The conversation then moved to nicknames. When asked if Weis has a home crowd nickname like “Big Balls” Pete Carroll, Muratore simply replied: “Moron.”
Yet it was not pure insult for Weis. Muratore pointed out both strengths and weaknesses of his team:
Muratore: Weis has the potential to build something great at ND. He’s getting the talent in.If he can get the team to play smart, stop making mental errors, and play good football (use the clock, field position, etc.), Notre Game would surely have more success. He is a great offensive mind…but, he is slow to adapt, and tends to stick to what was working well after the opponent has caught on.
Golden chose to concentrate more on Carroll’s energetic, inspirational style, exhibited when bringing the recently injured Stafon Johnson to visit the team before leaving for South Bend. Soon enough though, he was back on the case of a Notre Dame coach. And, it may not be the one most expect to hear about today.
Golden: I can see USC winning, and Lou Holtz will still give a College Gameday helmet sticker to Clausen or Tate for “showing heart.”
Muratore: Holtz is DRIVING the bandwagon at this point. He’s been an Irish fan since his youth in Liverpool, Ohio, and I doubt his Championship predictions will ever stop.
3. Quarterbacks – The battle of Southern Californians, Flashy vs. Humble, Experience vs. Youth.
Muratore: Clausen's appearance at the College Football Hall of Fame to accept his scholarship to Notre Dame did get him off to a bad start, as did immediate predictions... by him... that he would win a pair of championships at Notre Dame. Add a disastrous freshman year and the bloom really seemed to be off the rose.
Clausen has learned a lot from those early lessons, and many, many painful mistakes last year that cost the Irish dearly and has become a leader. This summer, he invited Michael Floyd, Kyle Rudolph, and Golden Tate out to his California home for a week of 8-hour drill sessions. He has proven that he can literally place the team on his back and will them to a win.
Athletically he can make every throw, big arm, quick release, and has learned that a three-yard completion is better than a thirty-yard incompletion or an INT. He is really playing at a high level, finding open receivers, and showing a great amount of pocket presence sliding up and out of many potential sack situations.
Golden: Barkley has also shown great presence in avoiding the sack. Although, Barkley does take a few sacks per game, even with the stellar upperclassmen line. (Editor’s note: Barkley is sacked about every 21 drop backs, Clausen is sacked about every 18 drop backs).
What impresses me about Barkley, as a freshman, is that he does not try to make the desperation throw. He would rather wrap up the ball and take the sack, or try to make the throw out of bounds. As a Patriots fan, I am used to commentators saying (in previous seasons) Brady puts the ball only where his receivers have a chance to make the play. To me, Barkley fits that mold.

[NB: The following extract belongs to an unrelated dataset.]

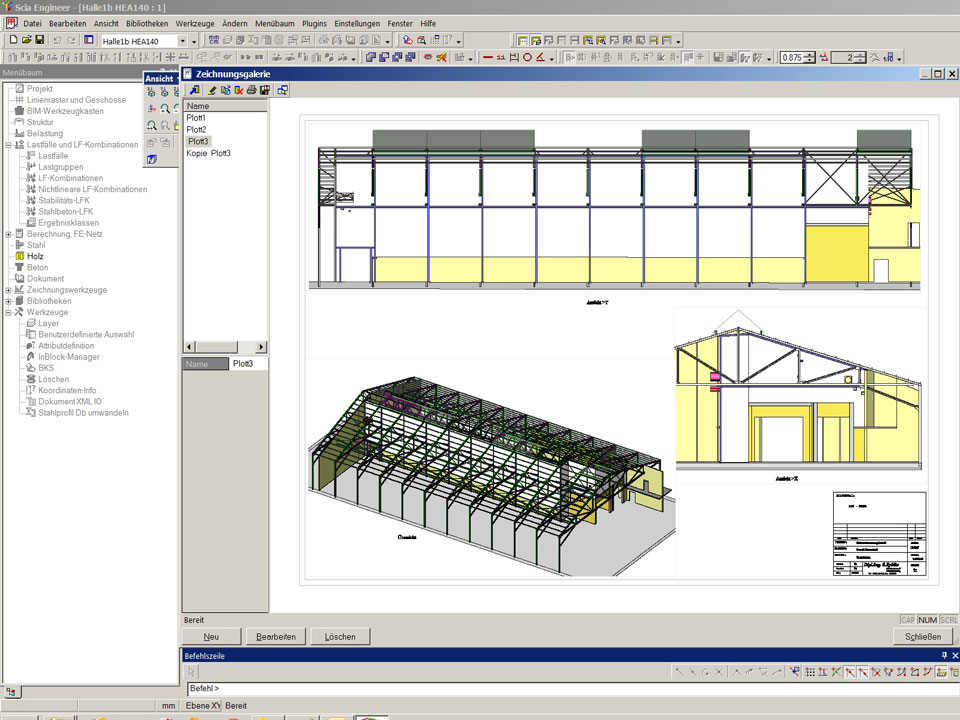The height and width of the screenshot is (720, 960).
Task: Click the print icon in Zeichnungsgalerie toolbar
Action: tap(252, 90)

It seems that every throw that goes wide is in a spot that prevents defenders from the slightest chance at the ball. For example, on an out route, his misses will be to the sideline, not to the inside of the field. That shows an incredible maturity and great reaction skills for a freshman QB, and for any college starter, as most do not even learn those skills until they enter the pros.
5. Closing Notes
While the outcome of the game won’t be determined until tomorrow, there is plenty of information to sift through about the two teams and their historic matchup. With all the disagreement between the writers about who would win, they did agree on one thing:
Golden: I can’t stand Buckeye fans… I have heard some horror stories about how they treat visiting fans.
Muratore : They are brutal. I’ve been to games at Michigan, MSU, PSU…but nothing comes close to how terribly you are treated as a visiting fan at OSU. Evil people.